Prompt A. Please print the passage of the circular subarrays problem that opens with the words containing "You want each" and closes with "of the array.", copying it word for word.

Extract to read.
◆ ◆ ◆ ◆ ◆ ◆ ◆
Circular Subarrays

You are given a circular array of size N and an integer K. On this array you can perform operations of incrementing or decrementing an element. The cost of such an operation is 1. You can perform more than one operation on a single element.

You want each subarray of length K to have the same sum of elements. Compute the minimum cost needed to achieve this.

Standard input

The first line contains two integer values N and K.

The second line contains N integers, the values of the array.

Standard output

The output should contain a single integer value representing the minimum cost needed.

Constraints and notes

• 1 ≤ N ≤ 100 000
• 1 ≤ K ≤ N
• The values of the array are between -10 000 and 10 000
• The array is circular, so there are always exactly N subarrays of lengthK.

Task Limits

• Time limit: 400 ms
• Memory limit: 128 MB

Input	Output
10 1 1 2 3 4 5 6 7 8 9 10	25
10 2 1 6 2 7 3 8 4 9 5 10	12
9 3 1 4 7 2 5 8 3 6 9	6
10 10 1 2 3 4 5 6 7 8 9 10	0

------------------------------------------------editorial----------------------------------------------------

after some observation i find that for making  each k segment array with  equal sum, we need to do operation like 

if  input is like  9 3

than 

we have to make valuse at index

till m-1 do this 

 0=0+(3-1)=0+(3-1)+(3-1)

1=1+(3-1)=1+(3-1)+(3-1)

2=2+(3-1)=2+(3-1)+(3-1)

and making equal we need to set all element at its median value (this is the least costly to make all element equal )
◆ ◆ ◆ ◆ ◆ ◆ ◆
Prompt B. Render the listing lines from the line containing "0 (850, 312)" through the line containing "PARENTING ADVICE (389, 150)", both included, as a numbered list, leaving out blank lines.
◆ ◆ ◆ ◆ ◆ ◆ ◆
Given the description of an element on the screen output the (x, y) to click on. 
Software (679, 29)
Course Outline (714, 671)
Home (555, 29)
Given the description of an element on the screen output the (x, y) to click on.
◆ ◆ ◆ ◆ ◆ ◆ ◆
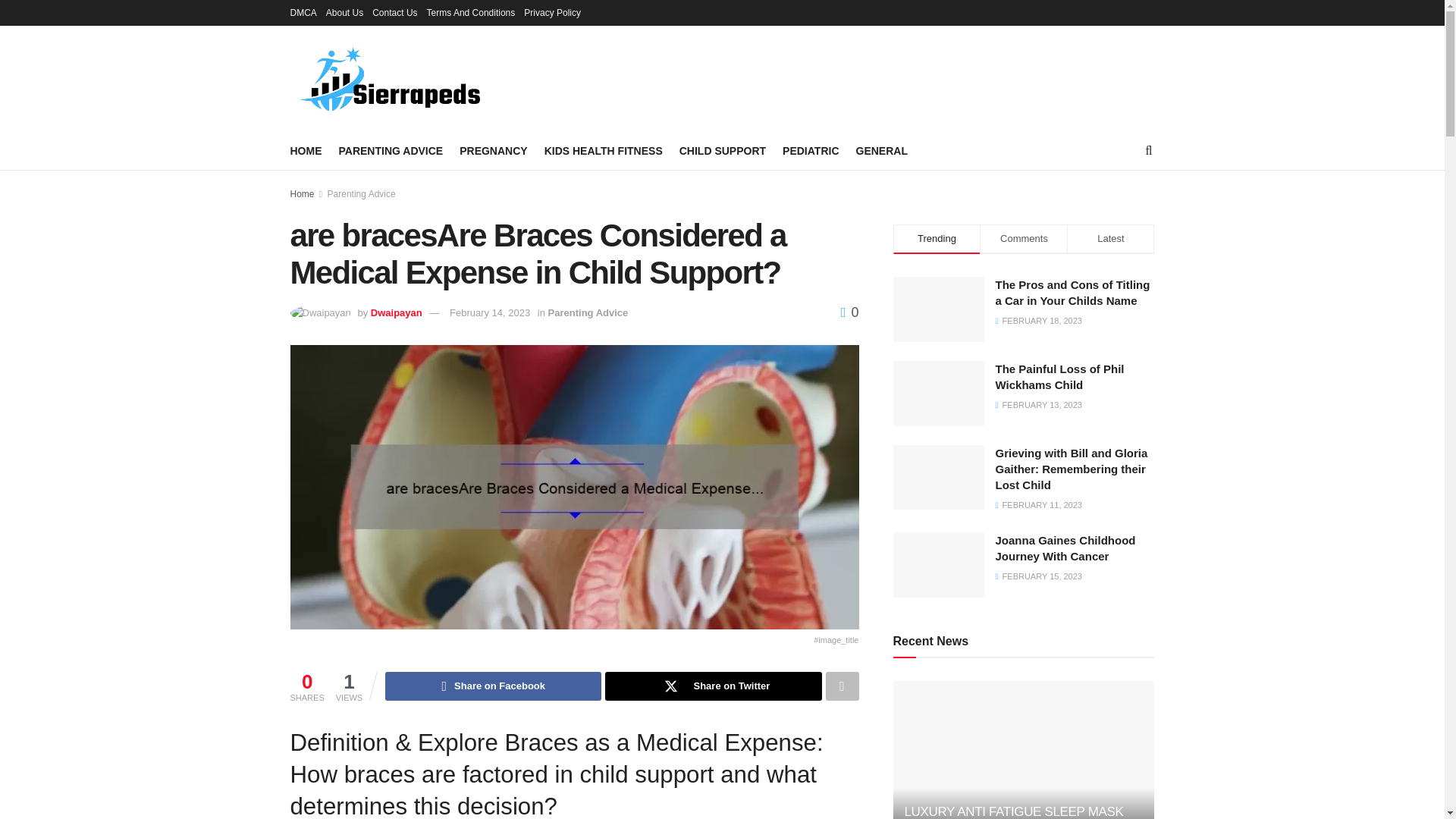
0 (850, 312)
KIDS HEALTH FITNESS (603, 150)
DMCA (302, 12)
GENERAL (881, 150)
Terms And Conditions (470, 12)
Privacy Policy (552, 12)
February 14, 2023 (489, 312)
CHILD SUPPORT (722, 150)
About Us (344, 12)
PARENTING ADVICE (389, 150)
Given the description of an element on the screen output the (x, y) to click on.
◆ ◆ ◆ ◆ ◆ ◆ ◆
Complete answer A.
You want each subarray of length K to have the same sum of elements. Compute the minimum cost needed to achieve this.

Standard input

The first line contains two integer values N and K.

The second line contains N integers, the values of the array.

Complete answer B.
1. 0 (850, 312)
2. KIDS HEALTH FITNESS (603, 150)
3. DMCA (302, 12)
4. GENERAL (881, 150)
5. Terms And Conditions (470, 12)
6. Privacy Policy (552, 12)
7. February 14, 2023 (489, 312)
8. CHILD SUPPORT (722, 150)
9. About Us (344, 12)
10. PARENTING ADVICE (389, 150)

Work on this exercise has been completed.